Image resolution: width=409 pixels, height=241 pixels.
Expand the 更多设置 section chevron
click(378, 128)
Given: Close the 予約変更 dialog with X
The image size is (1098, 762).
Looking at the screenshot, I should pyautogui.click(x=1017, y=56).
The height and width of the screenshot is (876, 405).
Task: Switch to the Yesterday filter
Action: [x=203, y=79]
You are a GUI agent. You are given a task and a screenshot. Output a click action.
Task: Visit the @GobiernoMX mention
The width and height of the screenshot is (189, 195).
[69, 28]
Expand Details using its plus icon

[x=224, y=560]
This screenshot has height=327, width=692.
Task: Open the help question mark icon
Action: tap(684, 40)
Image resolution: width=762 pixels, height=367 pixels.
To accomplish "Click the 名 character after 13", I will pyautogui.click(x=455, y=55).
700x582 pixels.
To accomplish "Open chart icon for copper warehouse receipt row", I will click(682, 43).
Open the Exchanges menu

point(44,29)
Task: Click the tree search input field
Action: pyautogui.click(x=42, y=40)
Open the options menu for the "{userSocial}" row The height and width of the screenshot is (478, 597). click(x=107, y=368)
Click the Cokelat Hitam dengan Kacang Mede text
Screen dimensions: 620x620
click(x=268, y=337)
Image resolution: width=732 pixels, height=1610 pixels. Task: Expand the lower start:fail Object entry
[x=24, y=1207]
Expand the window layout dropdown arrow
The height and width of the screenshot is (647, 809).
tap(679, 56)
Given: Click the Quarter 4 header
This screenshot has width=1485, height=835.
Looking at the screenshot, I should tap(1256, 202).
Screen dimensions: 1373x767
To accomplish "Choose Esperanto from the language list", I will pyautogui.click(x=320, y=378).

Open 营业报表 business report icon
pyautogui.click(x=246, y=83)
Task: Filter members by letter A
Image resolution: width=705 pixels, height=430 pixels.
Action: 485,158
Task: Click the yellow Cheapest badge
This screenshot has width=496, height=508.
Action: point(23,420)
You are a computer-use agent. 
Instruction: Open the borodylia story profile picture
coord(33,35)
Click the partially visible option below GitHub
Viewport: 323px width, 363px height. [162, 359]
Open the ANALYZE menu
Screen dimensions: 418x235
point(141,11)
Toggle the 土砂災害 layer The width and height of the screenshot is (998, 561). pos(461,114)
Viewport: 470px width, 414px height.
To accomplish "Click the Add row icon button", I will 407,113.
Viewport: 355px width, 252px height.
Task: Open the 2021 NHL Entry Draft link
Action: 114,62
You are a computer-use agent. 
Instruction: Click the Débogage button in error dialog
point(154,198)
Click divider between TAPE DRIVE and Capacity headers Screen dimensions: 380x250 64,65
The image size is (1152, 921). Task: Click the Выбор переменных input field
◇ ◇ ◇ ◇ ◇
Task
Output the whole listing exactly.

Reply
Image resolution: width=409 pixels, height=241 pixels.
Expand the 更多设置 section chevron
click(378, 128)
Given: Close the 予約変更 dialog with X
The image size is (1098, 762).
Looking at the screenshot, I should pyautogui.click(x=1017, y=56).
The height and width of the screenshot is (876, 405).
Task: Switch to the Yesterday filter
Action: [x=203, y=79]
You are a GUI agent. You are given a task and a screenshot. Output a click action.
Task: Visit the @GobiernoMX mention
The width and height of the screenshot is (189, 195).
[69, 28]
Expand Details using its plus icon

[x=224, y=560]
This screenshot has height=327, width=692.
Task: Open the help question mark icon
Action: tap(684, 40)
Image resolution: width=762 pixels, height=367 pixels.
To accomplish "Click the 名 character after 13", I will pyautogui.click(x=455, y=55).
700x582 pixels.
To accomplish "Open chart icon for copper warehouse receipt row", I will click(682, 43).
Open the Exchanges menu

point(44,29)
Task: Click the tree search input field
Action: pyautogui.click(x=42, y=40)
Open the options menu for the "{userSocial}" row The height and width of the screenshot is (478, 597). click(x=107, y=368)
Click the Cokelat Hitam dengan Kacang Mede text
Screen dimensions: 620x620
click(x=268, y=337)
Image resolution: width=732 pixels, height=1610 pixels. Task: Expand the lower start:fail Object entry
[x=24, y=1207]
Expand the window layout dropdown arrow
The height and width of the screenshot is (647, 809).
tap(679, 56)
Given: Click the Quarter 4 header
This screenshot has width=1485, height=835.
Looking at the screenshot, I should tap(1256, 202).
Screen dimensions: 1373x767
To accomplish "Choose Esperanto from the language list", I will pyautogui.click(x=320, y=378).

Open 营业报表 business report icon
pyautogui.click(x=246, y=83)
Task: Filter members by letter A
Image resolution: width=705 pixels, height=430 pixels.
Action: 485,158
Task: Click the yellow Cheapest badge
This screenshot has width=496, height=508.
Action: point(23,420)
You are a computer-use agent. 
Instruction: Open the borodylia story profile picture
coord(33,35)
Click the partially visible option below GitHub
Viewport: 323px width, 363px height. [162, 359]
Open the ANALYZE menu
Screen dimensions: 418x235
point(141,11)
Toggle the 土砂災害 layer The width and height of the screenshot is (998, 561). pos(461,114)
Viewport: 470px width, 414px height.
To accomplish "Click the Add row icon button", I will 407,113.
Viewport: 355px width, 252px height.
Task: Open the 2021 NHL Entry Draft link
Action: 114,62
You are a computer-use agent. 
Instruction: Click the Débogage button in error dialog
point(154,198)
Click divider between TAPE DRIVE and Capacity headers Screen dimensions: 380x250 64,65
The image size is (1152, 921). Task: Click the Выбор переменных input field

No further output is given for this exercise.